The potential impact of aid is muted by the counter, exploiter practices by international business and investment cartels that come to Africa disguised as donors and philanthropists. Predatory lending and exploitation of resources that lead to Illicit financial flows (money leaving Africa through corporations repatriating profits  – the figures are staggering: between $1.2 trillion and $1.4 trillion has left Africa in illicit financial flows between 1980 and 2009—roughly equal to Africa’s then gross domestic product, and surpassing by far the money it received from outside over the same period. The numbers reached a peak of $114.5 billion in a single year in 2012).

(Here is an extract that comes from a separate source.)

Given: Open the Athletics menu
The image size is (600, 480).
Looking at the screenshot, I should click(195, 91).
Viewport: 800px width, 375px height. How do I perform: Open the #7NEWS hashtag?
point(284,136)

Africa defies expectations on COVID-19 containment

As briefly remarked upon earlier, the story of doomsday predictions of the coronavirus decimation of Africa is another example of the impact of these low expectations. Basing on these calamitous predictive models, many African countries rushed to borrow billions of dollars supposedly to cushion their economies and livelihoods against the pandemic, money that in many cases some countries neither needed nor wanted, but the global predatory lenders almost force-fed them the debt that will take decades, and in some cases, centuries to pay back, with unspeakable consequences for generations of Africans. Why?  Kenya, for example, at the peak of this COVID-19 debt bonanza was borrowing on average $42 million every day! Many African countries are so indebted that the biggest chuck of their annual budgets go to repayment of loans. Debt repayment to government revenue is set to hit 82% by 2022.

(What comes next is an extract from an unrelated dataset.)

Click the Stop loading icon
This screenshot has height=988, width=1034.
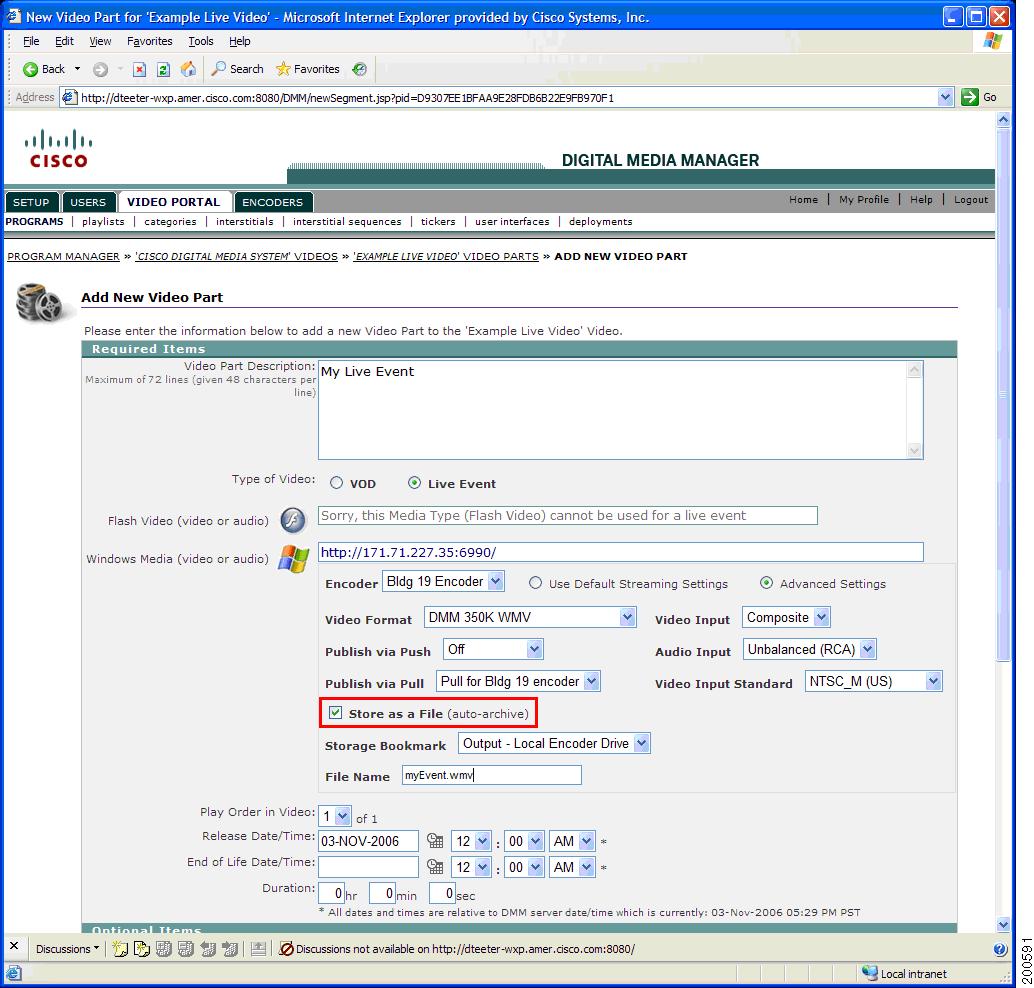(139, 69)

If development partners are serious  about helping Africa, they need to consider  Africa an equal partner in the development project, help support local capacity development and tap into the already existing capacity on the continent, without putting up condescending behaviour that often means Africans  lose agency in their own development and control of their own development trajectory and narrative. There are many examples of countries in Africa that have done so much with so little to advance their economic and political development without outsiders’ grandstanding and these can be good role models to emulate.